Buyers included engineering company Larsen & Toubro Ltd; and foreign funds Societe Generale, Morgan Stanley Asia Singapore and Danske Invest India, a fund managed by Aberdeen Asset Managers. These entities cumulatively bought shares worth Rs 405.77 crore.
Sterlite Power had pledged its 15% stake in IndiGrid to L&T Infrastructure Finance in October last year for a loan of Rs 640 crore. At the time, the 87.5 million units pledged to the non-bank lender were valued at Rs 750 crore.
The latest deal is significant as it comes just days after private equity firm KKR & Co stepped back from buying an additional 15% stake it was contracted to purchase as part of a pact reached in May last year.

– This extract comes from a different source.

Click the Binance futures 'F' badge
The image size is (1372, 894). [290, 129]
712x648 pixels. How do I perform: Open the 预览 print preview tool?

VCCircle reported earlier this week that commercial and regulatory considerations were behind KKR’s decision to not buy the additional stake.
KKR, which currently holds a 23% stake, is the single-largest investor in IndiGrid. If it had acquired the 15% shares held by Sterlite Power, it would also have become the sponsor of the InvIT that owns and manages power transmission assets.
As per the original deal, KKR had acquired the 23% stake at Rs 84 per unit. At the time, Singapore sovereign wealth fund GIC had also invested in the InvIT.
KKR was to buy the additional stake at the same price by July 15 this year. However, the InvIT's market price has zoomed past the Rs 100 mark since the original deal. This difference between the market price and the price at which KKR had locked the deal was one of the reasons for its collapse.
KKR may have been hampered also by the Securities and Exchange Board of India’s guidelines on investments in InvITs. The capital markets regulator issued the guidelines only on July 17.
While KKR remains the single-largest unit holder in IndiGrid, it does not qualify as a sponsor because that requires an entity to own at least 25% of the InvIT.
Having said that, KKR continues to own a majority 60% of SIML and is obligated to acquire another 14% by May 2021 from Sterlite Power.
IndiGrid is the country’s only publicly listed InvIT in the power sector. The InvIT was set up in 2016 by Sterlite Power Transmission Ltd under unit Sterlite Power Grid. It was listed the following year and now manages assets worth Rs 12,300 crore after acquiring an asset in Haryana earlier this year.
Eight of the 10 power transmission assets that IndiGrid manages are from Sterlite Power, IndiGrid CEO Harsh Shah had told VCCircle in a recent interview.
Meanwhile, as a recent VCCircle analysis showed, Sterlite Power Transmission has been plagued by high debt and project delays. The company recorded losses in 2015-16 and 2016-17, turned a corner the following year and slipped back into the red the year after, the analysis showed.